A Amazônia tem um papel decisivo no clima do Brasil, segundo o Anuário Estadual de Mudanças Climáticas 2026, desenvolvido pelo Centro Brasil no Clima (CBC) em parceria com o Instituto Clima e Sociedade (iCS). No estudo divulgado recentemente, é apontado que a região vive uma realidade de avanços importantes na criação de políticas públicas, mas enfrenta grandes desafios no combate e prevenção de eventos climáticos extremos.
O alinhamento correto entre esses dois tópicos é peça-chave fundamental na resposta do Brasil ao enfrentamento da crise climática.
O ano de 2024 foi como um marco crítico da crise climática nesta década, expondo a face mais severa do aquecimento global no Brasil. Enquanto ondas de calor tomavam conta de regiões inteiras, outras enfrentavam secas históricas e incêndios florestais devastadores.
Diante de uma nação sitiada por emergências, o desafio central emerge: como mitigar as perdas econômicas e proteger populações vulneráveis em meio ao colapso ambiental?”
A especialista em Política Climática Subnacional e Legislativo do iCS, Carmynie Xavier, comenta que ainda há um intervalo de tempo muito grande entre a formalização institucional de políticas públicas e capacidade operacional prática. Algo semelhante a uma caminhada fora do tom.
“O País está se organizando, mas os desastres chegam mais rápido do que a capacidade de resposta”.
Amazônia é ponto estratégico
Ao mesmo tempo em que viveu uma crise devido aos incêndios florestais, que aumentaram 68% em 2024, a Amazônia também registrou redução de 32,4% no desmatamento. Na prática, o estudo mostra, proteger a floresta não pode mais ser a única estratégia para combater a crise climática.
O fortalecimento da gestão climática estadual é fundamental para criação de planos para mitigação de danos ambientais e projetos para uma transição climática em diversos setores. Neste sentido, o Pará ganha importância tanto por conta dos avanços já realizados como pela pressão constante que enfrenta devido a extensa dimensão territorial e ajustes em monitoramento.
Por um lado, o estado tem iniciativas relevantes como a criação do Plano Amazônia Agora, que incentiva a bioeconomia, a regularização ambiental e busca zerar as emissões líquidas até 2050. Além disso, o estado faz parte do grupo de estados que possui planos para enfrentar eventos climáticos extremos, como secas e enchentes.

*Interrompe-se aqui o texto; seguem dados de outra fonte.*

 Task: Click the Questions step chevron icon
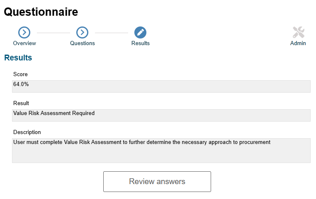pyautogui.click(x=82, y=32)
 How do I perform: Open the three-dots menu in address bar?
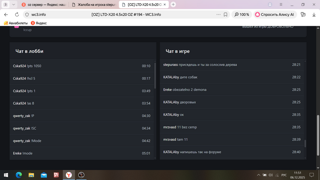click(x=219, y=15)
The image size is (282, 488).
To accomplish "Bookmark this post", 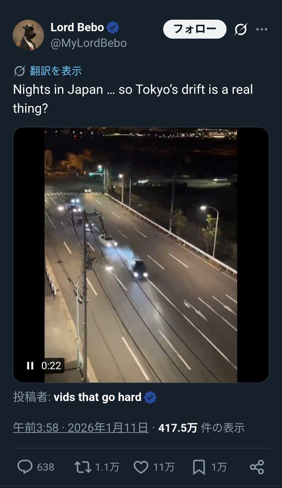I will coord(199,467).
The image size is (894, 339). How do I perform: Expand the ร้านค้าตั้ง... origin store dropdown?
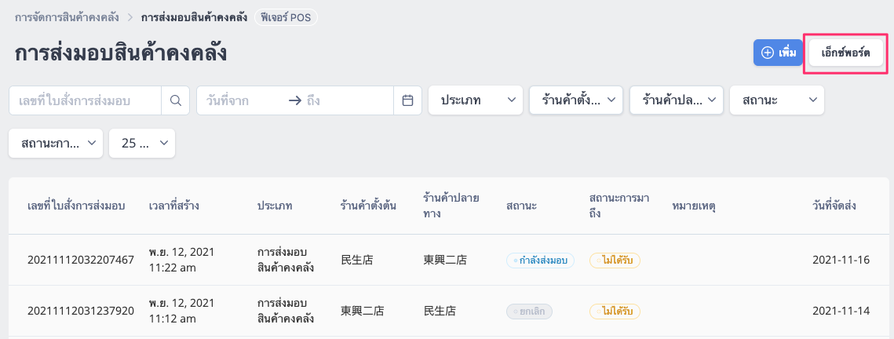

Entretanto, seus principais desafios são a limitação de recursos e estrutura para colocar as políticas em prática, a baixa presença de energia renovável no setor de transportes (entre 16% e 17%), além do fato de que, junto com o Mato Grosso, o estado concentrou 46% de toda a área queimada do Brasil em 2024.
Pendências e avanços
Já nas pendências de planejamento, o estado ainda não possui um inventário de emissões de Gases de Efeito Estufa (GEE), mas está em estágio avançado em outras medidas importantes como o Plano Estadual de Recursos Hídricos (PERH).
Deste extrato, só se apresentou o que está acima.